How does the vehicle management know what values are important in a specific scenario from the perspective of those involved? Relevant stakeholders in this scenario are for example the vehicle occupants, all other road users, their relatives, the vehicle manufacturer, representatives of the state, and insurance companies. The values relevant to these parties must be identified by the company’s researchers and developers during the development phase (box at top left). The development paradigm of “value-sensitive design” appears particularly suitable for identifying these values. The systematic transfer of the values from the development process (box at left) to the area of decision-making (box at right) is taken into account in the formalization of requirements (box at top center); the latter has only been provisionally outlined to date and requires further research.
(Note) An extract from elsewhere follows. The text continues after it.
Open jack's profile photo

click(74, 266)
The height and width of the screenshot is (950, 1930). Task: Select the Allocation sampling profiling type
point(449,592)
Since autonomous vehicles are to prove themselves in future on public roads, we regard clarification of values, and specifically resolution of conflicts in the basic configuration (in this example: speed versus safety), as being so essential that they should be negotiated together with representatives from society. This process of negotiation is depicted by the double arrow between the boxes at top left and bottom center. Relevant stakeholders are involved here in the early stages of development. In particular, questions regarding residual risks must be discussed carefully and in detail with representatives of the public. We are thus following a recommendation of the business ethicist Karl Homann from 2002: In his lecture on “Business and social acceptance: Driver assistance systems on the test bench” – at that time with reference to systems incorporating an automatic emergency brake – he already called for a transparent discussion of all operational risks with appropriate stakeholders in society prior to the market launch of corresponding series-produced systems.